A True Fish Story for the Ages

A True Fish Story for the Ages

My name is Rudy, and I want to share a story I love hearing from my uncle.   I call him “Brooster.”   Why Brooster?   I guess he just always seemed like a big rooster to me, so I called him that once, he smiled, and the nickname has stuck ever since.

There were 3 of them on this trip, uncle Brooster and his buddies Derbs and Renfro, to fish a Washington alpine lake.  The weather was sunny and cool, with a breeze in the air.  My story begins with each of them fishing out near the center of an alpine lake.   They had been fishing for an hour or two with little success.   Then the day was about to take on a radical change… one none of them would soon forget!

Uncle Brooster was trolling this thing he called an olive willy fly on an intermediate fly line, when he felt the take.  His fly was not far under the surface… as he tells it, roughly 5-10 ft, if I remember right.  He said he could tell by the first tug that it was BIG!  As soon as the fish felt resistance, it took off and was well into the backing in no time.  It took a few spectacular runs before settling on the lake bottom.  By this time, Derbs and Renfro were nearby.

With such a beast on the line, and fearful of losing it, he said his first instinct was to clear his raft of anything that could get in the way, so he asked Derbs to paddle up to his raft, whereby he handed him the 2nd rod and all of his gear.  He figured at the time he was probably going to need the extra space to pull the fish into the raft.  In the process of transferring his gear, the lines on BOTH of Derbs’s rods got tangled with his, along with his flies. He said he was totally panicking and freaking out!  While still fighting this huge fish, which none had seen to this point, he tried to get them free but they were pretty ensnarled.  Fortunately for him, the fish was just sitting on the bottom during all the chaos.  Uncle Brooster feared at any moment it would take a run or he’d need to reel in some line, which wasn’t an option with the lines tangled, so he had to think quick and cut them free with his nippers.  As Derbs turned his raft to give my uncle some space, his rod tips (and my uncle’s spare rod with a fly at the tip) whizzed towards uncle Brooster’s face!  Fortunately, he managed to duck them like Neo did in those old Matrix movies.  I love watching those movies!  My uncle chuckles when he says, “We were like the 3 Stooges out there on the lake…  it was both hysterical and terrifying!”

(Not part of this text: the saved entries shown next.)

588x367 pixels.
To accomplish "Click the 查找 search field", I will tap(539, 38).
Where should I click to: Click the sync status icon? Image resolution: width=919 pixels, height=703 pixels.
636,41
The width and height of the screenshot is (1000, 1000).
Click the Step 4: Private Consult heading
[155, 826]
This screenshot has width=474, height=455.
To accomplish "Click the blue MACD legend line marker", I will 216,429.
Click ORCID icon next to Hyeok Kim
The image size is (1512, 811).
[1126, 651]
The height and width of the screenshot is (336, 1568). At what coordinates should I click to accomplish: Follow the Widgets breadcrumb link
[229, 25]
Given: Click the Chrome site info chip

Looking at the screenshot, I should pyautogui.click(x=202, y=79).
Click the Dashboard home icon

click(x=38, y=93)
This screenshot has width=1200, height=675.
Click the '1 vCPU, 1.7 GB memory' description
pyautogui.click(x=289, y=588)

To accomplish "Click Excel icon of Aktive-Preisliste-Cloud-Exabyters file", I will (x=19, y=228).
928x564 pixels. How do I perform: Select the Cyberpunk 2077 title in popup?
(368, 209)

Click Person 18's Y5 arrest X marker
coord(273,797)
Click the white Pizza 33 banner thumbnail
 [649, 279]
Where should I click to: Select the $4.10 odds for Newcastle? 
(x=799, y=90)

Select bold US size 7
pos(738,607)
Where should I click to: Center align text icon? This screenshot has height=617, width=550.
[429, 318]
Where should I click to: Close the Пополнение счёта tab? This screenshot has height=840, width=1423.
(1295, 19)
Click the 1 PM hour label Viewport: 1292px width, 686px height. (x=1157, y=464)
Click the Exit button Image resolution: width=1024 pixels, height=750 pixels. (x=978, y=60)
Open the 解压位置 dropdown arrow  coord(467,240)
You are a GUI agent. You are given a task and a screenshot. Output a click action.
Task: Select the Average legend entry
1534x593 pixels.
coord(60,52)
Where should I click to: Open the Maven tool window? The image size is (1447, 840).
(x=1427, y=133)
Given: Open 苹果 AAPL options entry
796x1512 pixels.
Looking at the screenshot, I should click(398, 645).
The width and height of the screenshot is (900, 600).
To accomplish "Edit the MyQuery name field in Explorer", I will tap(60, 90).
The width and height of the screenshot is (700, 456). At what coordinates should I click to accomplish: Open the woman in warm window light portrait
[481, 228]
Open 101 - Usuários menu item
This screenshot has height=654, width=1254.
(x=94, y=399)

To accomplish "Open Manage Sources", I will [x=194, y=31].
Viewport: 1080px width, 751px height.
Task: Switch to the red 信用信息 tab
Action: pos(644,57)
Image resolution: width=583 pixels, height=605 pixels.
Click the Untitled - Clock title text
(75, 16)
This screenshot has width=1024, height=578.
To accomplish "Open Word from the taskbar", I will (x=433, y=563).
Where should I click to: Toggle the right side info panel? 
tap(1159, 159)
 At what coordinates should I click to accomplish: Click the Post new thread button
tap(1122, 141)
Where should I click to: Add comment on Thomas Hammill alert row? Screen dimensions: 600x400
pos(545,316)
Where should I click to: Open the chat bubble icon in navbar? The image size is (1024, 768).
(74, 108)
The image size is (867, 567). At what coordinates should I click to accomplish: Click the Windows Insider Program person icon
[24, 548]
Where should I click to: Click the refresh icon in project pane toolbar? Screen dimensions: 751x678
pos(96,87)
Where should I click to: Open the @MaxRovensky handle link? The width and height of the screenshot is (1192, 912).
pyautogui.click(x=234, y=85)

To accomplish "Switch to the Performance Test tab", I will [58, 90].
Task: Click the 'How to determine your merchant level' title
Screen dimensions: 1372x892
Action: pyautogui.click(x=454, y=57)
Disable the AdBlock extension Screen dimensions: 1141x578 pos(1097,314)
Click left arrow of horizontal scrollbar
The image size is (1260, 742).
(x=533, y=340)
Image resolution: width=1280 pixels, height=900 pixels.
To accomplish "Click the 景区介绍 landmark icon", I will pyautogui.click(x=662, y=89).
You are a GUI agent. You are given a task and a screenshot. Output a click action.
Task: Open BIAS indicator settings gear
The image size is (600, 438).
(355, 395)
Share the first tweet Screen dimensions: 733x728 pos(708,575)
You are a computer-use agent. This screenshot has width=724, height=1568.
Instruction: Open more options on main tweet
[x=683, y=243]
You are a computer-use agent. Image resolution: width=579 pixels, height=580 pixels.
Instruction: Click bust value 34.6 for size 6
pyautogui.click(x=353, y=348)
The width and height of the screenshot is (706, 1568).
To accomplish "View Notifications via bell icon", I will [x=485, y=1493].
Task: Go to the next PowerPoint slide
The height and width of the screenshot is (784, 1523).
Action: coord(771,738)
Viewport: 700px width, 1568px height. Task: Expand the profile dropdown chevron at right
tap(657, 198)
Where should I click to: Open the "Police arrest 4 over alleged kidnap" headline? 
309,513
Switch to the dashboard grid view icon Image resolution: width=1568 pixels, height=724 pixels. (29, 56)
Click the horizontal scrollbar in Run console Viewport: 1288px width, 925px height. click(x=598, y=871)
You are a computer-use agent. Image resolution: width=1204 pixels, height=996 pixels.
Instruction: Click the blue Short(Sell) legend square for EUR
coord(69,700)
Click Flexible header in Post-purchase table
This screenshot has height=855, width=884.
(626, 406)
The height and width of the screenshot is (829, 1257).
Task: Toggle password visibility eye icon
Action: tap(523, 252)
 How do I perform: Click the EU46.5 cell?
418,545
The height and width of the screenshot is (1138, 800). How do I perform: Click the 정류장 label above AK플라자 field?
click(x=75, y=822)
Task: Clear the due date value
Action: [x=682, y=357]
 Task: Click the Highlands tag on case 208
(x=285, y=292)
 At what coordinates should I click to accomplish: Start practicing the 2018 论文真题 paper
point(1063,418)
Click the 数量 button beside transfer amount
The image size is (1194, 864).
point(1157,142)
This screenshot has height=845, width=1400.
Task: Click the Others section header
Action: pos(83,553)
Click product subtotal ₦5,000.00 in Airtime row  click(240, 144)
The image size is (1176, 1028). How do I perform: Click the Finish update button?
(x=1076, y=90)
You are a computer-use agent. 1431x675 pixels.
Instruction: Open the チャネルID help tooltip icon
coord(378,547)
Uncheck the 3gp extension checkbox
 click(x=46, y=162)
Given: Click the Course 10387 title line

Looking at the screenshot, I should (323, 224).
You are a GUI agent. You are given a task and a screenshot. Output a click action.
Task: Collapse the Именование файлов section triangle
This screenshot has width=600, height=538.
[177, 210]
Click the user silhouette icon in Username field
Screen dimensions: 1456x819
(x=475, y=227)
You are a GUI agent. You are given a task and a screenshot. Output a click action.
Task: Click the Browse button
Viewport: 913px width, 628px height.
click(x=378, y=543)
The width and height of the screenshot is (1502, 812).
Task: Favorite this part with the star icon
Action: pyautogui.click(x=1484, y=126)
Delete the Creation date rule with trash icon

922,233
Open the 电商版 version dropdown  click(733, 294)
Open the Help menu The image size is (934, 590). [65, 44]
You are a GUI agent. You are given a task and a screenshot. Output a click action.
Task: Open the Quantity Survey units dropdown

About 10 minutes into the hookup, the fish was still hugging the bottom… his rod was bent over deeply and pulsing, and at times the tip pulled close to the water surface.  As the huge fish moved longer distances, it would either take line or pull uncle Brooster with it!  And my uncle’s a pretty big guy….well, to me he is!  Efforts to bring the fish toward the surface were futile with 4X tippet (6.4 lb) tied between his fly and leader.  The pressure he was applying on the fish already felt close to the tippet’s breaking threshold.  Uncle Brooster was nervous and didn’t want to push his luck so he held on with constant pressure being applied.

The entire time he was connected to the fish he was thinking (or wondering, really) about how securely the fly might be hooked in the fish’s mouth, maintaining the right amount of line tension, and pleading for the integrity of his knots to hold…  He remembers thinking it was just a matter of time before something was going to “give” with the constant pressure and he would perhaps not only lose a fish of a lifetime, but lose a ginormous fish none of them had even gotten to see… Several times the fish changed direction causing the rod to bend 360 degrees as his raft reoriented to the direction of the fish and wind.  And each time the lower ferrule on his 6 wt rod made a disturbing groaning sound, he feared it would be followed by a “snap!”

Slowly he was gaining in this battle, and was able to reel in line… just a few inches at a time.  And eventually they got to see the mammoth fish for the first time. Derbs and Renfro saw it first, and uncle Brooster vividly remembers their reactions of disbelief; sending a bolt of adrenaline through my uncle’s body!  At first, he remembers being nervous about peering over the side of his raft as he didn’t want to take any attention away from his rod hand.  Eventually, the pressure and excitement was too great, and uncle Brooster leaned over to see what appeared shark-like; slowly swimming in circles about 20 feet beneath him in the dark, clear depths.   The fish looked impossibly large.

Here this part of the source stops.